9 Responses to “When being a union member makes a difference”

  1. Gary Jones says:

    And conversely, that is precisely why the right wing privileged and rich elites and bullies want unfair dismissal laws and want to smash unions.

  2. lollercaust says:

    I’d fear for my job too if i had to take a sexual harassment case against the arch-socialist ex-next president of france. I note the lack of comment by feminists on this case. It’s appalling that the sisters are abandoned when one of the brothers commits a heinous act against on of them.

  3. Gordon says:

    In another article on this scandal in this morning’s Dominion Christopher Kutz (Berkeley)makes the point that the French penal system universalised the penal treatment meeted out to aristocrats, while the US system univeralised that accorded to plantation slaves.
    According to a leading US scholar, James Atleston, the US labor law system is much the same-its values and assumptions are founded on those of slavery and bonded labour. This of course is the system aspired to by the advocates for the ECA and the current usual business lobby suspects.
    I suppose we were lucky that the ECA and the Court of Appeal only took us back to the nineteenth century law of master and servant. Until labour law is built on the fundamental assumption that workers are citizens with rights, rather than commodities to be utilised for the benefit of property owners reforms in labour law will flounder.

  4. chris says:

    I doubt that being a union member was what drove her to the police.

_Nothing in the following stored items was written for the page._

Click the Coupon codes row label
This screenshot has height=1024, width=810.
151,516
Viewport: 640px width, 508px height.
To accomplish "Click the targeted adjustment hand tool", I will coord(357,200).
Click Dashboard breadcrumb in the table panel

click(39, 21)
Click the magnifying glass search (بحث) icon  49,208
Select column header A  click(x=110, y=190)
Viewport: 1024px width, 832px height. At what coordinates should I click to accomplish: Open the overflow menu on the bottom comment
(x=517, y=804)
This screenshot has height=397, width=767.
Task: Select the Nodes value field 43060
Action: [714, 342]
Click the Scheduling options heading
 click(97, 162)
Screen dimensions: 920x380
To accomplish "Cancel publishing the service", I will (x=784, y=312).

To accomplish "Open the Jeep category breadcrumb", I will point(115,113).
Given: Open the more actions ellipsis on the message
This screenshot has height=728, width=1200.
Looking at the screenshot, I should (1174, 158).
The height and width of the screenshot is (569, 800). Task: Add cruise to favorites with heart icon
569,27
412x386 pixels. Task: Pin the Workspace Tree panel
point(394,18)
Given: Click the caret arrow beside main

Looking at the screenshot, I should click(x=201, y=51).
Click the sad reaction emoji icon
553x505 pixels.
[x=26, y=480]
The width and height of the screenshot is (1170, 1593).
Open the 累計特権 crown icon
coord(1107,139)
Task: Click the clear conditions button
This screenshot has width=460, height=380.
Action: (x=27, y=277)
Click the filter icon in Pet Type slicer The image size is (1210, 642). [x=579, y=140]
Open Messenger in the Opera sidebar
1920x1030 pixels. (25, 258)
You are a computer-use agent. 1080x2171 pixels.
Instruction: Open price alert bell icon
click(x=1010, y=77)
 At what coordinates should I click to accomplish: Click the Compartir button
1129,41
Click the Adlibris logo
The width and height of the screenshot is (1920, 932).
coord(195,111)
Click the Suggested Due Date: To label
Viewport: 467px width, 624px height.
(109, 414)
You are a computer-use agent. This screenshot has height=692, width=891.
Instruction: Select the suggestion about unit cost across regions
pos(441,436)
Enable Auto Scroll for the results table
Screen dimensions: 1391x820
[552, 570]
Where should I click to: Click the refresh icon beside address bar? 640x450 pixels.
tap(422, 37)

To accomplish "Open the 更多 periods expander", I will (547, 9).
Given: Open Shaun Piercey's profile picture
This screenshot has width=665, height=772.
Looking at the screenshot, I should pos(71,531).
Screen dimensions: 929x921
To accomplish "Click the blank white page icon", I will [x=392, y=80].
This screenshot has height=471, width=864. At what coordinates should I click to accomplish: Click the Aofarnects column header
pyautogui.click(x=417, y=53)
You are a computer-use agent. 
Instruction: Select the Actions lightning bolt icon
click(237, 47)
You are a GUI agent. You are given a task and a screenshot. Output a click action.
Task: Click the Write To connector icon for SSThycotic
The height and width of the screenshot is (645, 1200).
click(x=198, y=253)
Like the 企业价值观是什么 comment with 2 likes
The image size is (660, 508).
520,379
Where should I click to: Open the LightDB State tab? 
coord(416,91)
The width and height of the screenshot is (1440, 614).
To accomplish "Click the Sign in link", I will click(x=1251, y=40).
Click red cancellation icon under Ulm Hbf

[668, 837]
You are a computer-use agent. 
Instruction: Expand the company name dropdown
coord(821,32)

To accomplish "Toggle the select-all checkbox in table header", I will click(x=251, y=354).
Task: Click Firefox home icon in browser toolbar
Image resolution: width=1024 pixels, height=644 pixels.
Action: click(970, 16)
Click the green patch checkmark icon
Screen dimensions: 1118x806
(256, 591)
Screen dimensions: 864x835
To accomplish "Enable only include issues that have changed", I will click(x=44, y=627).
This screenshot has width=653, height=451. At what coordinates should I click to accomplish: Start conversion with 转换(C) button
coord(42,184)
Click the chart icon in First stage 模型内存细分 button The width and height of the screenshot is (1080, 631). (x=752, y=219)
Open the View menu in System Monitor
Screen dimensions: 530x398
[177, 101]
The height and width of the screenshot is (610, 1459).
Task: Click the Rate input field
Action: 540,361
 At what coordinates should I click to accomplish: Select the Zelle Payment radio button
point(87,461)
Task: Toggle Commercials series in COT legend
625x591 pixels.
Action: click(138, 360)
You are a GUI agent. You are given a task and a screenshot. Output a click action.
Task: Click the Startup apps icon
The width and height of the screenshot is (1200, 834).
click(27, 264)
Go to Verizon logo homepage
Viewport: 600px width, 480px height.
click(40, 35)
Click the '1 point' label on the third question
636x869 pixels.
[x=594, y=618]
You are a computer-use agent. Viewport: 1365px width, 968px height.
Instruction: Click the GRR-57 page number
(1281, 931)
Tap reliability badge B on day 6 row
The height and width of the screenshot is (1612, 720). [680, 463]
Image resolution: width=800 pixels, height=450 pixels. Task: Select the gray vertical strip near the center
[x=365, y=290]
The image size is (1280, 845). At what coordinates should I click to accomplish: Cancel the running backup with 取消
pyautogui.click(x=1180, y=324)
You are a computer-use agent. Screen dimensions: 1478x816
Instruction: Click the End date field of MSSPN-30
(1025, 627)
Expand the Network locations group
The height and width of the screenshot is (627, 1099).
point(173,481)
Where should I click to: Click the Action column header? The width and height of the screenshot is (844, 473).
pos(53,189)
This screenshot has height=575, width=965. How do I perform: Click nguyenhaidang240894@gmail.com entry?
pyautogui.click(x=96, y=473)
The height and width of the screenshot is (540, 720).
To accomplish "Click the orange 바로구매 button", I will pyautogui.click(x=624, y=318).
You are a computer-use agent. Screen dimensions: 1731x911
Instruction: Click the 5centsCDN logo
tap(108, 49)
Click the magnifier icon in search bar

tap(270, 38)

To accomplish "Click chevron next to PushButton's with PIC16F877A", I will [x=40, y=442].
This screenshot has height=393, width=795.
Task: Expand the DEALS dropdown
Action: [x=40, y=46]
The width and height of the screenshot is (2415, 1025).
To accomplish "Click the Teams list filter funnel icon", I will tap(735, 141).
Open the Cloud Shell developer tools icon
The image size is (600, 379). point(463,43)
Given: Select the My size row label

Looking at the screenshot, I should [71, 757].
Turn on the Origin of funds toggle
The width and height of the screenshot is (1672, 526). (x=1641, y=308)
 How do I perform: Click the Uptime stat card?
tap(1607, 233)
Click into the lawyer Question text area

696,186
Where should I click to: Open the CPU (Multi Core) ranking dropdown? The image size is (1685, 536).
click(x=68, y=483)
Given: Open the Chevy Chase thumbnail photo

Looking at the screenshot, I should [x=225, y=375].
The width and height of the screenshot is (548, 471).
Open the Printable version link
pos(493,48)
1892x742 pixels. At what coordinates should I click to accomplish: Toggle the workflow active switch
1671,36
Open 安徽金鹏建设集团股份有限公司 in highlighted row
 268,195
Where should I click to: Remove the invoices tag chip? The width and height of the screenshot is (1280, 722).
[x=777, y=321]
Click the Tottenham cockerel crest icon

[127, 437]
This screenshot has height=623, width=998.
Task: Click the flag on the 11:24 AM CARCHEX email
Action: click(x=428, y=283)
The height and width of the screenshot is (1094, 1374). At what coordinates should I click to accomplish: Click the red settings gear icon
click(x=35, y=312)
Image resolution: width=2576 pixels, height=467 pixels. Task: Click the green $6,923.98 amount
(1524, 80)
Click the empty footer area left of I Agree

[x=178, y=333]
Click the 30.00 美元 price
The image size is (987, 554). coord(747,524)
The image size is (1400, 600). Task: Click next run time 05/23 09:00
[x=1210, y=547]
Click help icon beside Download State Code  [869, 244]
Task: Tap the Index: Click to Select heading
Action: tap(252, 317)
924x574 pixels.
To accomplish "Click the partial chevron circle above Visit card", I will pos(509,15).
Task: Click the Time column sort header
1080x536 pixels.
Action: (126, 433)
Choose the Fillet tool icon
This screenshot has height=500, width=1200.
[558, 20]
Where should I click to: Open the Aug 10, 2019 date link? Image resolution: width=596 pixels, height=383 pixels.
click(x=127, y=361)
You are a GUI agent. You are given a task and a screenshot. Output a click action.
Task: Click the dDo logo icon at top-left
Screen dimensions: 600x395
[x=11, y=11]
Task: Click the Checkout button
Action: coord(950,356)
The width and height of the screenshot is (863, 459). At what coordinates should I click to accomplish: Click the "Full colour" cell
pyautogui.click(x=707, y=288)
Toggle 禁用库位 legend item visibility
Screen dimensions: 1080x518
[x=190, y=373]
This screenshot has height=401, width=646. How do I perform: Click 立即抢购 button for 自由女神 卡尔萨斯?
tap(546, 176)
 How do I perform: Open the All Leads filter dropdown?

    If I remember the story correctly – the first she called was her brother – not a union, then the police (who her brother told her to call), again not the union.

    Even the story above says “The reason that this is an important part of the story is that it is likely that Strauss-Kahn’s alleged victim might not have felt confident enough to pursue the issue with either her supervisors or law enforcement agencies”

    So he dosnt even know – he just spews this based on what he thinks is likely. based off his own views.

  5. tracey says:

    But how could it be that a union might be helping, aren’t they always evil and don’t want business to succeed??

  6. POWER FREEK says:

    Anyone wanting to learn more about the strength of workers unions should watch Mike Moores “Capitalism a love story”

  7. Raymon A Francis says:

    Any figures on how many sexual abuse cases NZ unions have taken up Trevor? And I am not talking about the teacher Unions have to deal with predators
    Interesting that the rich frog is/was a socialist,freind of the people, power corrupts

  8. Kevin Middleton says:

    Shane Goggin from Printlink printers in Wellington tells new staff member to f…off after that person is flown across the country to start the job,the verbal contract has been agreed, to start a fulltime job on nightshift.Another contrat is forced on that individual concerning the collective contract of which they have to sign t actually start the job,they are still not members of that contrat as tey are not paying members of the union.Goggin is informed incorrectly by whistleblower printer from Securacopy Wellington now based in the same building that the new worker was dismissed by them so that justifies the f…off statement.Goggin denies this initially but then tries to justify it with numerous lies.They were found guilty in court via witness statements of lying.They still work there……who is wrong?should they be sacked for breaking the law.Should the new worker be compensated for employment loss.Why would legal aid state that if I am Maori I can only take this through the treaty,is that legal.